▶

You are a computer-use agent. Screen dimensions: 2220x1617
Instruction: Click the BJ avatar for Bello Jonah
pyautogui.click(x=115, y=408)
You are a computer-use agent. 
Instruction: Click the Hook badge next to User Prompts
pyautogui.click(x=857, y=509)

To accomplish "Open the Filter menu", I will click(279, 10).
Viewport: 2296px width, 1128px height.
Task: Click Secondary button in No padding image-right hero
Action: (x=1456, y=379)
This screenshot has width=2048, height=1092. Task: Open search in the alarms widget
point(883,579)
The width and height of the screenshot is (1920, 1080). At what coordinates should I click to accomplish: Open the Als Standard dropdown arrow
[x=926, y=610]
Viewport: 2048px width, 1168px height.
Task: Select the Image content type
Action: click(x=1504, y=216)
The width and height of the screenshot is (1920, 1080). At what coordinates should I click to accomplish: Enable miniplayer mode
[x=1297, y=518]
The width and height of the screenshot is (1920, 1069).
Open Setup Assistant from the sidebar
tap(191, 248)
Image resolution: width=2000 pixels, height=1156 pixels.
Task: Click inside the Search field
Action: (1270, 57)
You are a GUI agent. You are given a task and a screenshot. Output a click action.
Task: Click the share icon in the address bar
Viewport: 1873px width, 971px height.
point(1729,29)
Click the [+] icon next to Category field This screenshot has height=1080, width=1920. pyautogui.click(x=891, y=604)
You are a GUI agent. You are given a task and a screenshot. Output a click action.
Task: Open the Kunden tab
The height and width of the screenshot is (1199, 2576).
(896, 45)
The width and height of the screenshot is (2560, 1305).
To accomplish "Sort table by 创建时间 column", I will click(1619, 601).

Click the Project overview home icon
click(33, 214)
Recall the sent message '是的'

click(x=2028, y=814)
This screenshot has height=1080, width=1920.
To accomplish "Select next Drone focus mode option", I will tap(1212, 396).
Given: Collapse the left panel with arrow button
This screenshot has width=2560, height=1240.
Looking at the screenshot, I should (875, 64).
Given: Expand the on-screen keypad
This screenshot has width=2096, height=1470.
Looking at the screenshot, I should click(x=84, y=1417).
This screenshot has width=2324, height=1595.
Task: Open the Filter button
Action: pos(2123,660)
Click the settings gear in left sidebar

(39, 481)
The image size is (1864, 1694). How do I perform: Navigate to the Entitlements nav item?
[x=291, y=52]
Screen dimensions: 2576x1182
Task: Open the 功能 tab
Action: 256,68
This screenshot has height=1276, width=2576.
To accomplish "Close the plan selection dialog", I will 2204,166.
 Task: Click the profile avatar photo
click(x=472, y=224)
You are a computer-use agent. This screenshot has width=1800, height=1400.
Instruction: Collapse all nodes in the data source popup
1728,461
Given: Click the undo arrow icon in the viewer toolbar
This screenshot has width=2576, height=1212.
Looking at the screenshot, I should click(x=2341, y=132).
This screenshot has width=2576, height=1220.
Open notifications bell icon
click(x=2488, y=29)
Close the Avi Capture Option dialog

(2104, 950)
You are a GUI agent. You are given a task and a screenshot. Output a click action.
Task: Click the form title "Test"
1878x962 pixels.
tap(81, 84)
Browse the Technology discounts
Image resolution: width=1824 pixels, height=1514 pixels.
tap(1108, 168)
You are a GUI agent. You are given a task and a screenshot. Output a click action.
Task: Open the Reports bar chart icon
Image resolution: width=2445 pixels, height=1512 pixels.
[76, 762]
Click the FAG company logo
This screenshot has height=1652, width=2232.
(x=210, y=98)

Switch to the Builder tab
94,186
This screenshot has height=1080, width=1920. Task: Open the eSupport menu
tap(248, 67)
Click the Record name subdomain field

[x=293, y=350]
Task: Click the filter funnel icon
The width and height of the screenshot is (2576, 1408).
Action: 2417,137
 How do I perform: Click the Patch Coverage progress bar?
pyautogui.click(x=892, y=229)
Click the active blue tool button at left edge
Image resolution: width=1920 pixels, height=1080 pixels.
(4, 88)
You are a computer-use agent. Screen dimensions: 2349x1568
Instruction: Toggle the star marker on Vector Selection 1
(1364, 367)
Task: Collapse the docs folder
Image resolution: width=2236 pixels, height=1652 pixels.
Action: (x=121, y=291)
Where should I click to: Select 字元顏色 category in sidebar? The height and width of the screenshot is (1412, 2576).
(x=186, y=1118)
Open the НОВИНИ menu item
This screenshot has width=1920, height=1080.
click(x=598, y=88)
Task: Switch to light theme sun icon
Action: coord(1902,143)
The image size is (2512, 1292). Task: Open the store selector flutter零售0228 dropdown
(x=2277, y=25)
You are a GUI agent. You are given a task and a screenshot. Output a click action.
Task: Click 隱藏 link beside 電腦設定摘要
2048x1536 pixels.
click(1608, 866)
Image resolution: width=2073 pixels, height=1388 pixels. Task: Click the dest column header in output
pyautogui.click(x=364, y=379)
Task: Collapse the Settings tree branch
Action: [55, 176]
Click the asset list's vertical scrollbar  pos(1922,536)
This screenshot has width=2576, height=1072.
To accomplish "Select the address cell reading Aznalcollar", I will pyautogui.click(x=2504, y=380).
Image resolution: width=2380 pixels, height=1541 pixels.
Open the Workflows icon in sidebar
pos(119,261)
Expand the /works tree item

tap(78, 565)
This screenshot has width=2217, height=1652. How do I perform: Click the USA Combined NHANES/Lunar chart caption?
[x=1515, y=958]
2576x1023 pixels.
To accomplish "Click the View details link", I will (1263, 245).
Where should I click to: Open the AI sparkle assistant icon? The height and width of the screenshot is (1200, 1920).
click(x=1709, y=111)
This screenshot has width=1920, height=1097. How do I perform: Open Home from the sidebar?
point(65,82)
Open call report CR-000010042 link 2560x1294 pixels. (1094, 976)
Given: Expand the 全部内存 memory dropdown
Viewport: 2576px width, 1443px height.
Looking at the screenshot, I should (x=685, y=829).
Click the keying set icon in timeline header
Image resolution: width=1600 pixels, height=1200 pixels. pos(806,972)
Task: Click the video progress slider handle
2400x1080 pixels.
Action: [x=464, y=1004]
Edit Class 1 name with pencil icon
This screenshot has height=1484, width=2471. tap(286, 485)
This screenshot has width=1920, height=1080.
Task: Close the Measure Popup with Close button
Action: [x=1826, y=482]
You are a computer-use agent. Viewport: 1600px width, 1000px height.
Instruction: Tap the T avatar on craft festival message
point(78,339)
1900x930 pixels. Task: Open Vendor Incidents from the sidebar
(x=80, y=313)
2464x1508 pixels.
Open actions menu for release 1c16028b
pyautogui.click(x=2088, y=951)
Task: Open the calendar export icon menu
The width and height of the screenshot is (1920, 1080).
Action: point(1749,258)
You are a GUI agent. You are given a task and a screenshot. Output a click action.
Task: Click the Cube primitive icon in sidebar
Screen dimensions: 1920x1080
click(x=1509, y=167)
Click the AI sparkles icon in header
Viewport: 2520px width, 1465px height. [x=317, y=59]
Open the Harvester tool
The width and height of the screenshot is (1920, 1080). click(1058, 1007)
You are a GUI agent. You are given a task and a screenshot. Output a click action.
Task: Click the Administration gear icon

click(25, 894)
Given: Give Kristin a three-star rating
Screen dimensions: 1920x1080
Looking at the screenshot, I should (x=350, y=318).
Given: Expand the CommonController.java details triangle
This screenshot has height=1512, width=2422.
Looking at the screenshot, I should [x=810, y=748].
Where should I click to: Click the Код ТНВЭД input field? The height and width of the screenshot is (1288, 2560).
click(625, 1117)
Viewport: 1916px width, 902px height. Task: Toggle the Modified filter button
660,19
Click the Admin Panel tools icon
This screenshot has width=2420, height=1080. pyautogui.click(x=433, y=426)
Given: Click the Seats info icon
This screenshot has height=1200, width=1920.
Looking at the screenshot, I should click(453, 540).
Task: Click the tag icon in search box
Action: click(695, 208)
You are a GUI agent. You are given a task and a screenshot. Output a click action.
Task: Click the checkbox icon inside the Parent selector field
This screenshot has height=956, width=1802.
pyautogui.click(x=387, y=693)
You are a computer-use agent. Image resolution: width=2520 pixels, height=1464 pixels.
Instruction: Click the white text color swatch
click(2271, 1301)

◀

> _Exercise directions_:
What lines in the data above carry "link"? Return them all.

> _Answer to the exercise_:
Task: Click 隱藏 link beside 電腦設定摘要
To accomplish "Click the View details link", I will (1263, 245).
Open call report CR-000010042 link 2560x1294 pixels. (1094, 976)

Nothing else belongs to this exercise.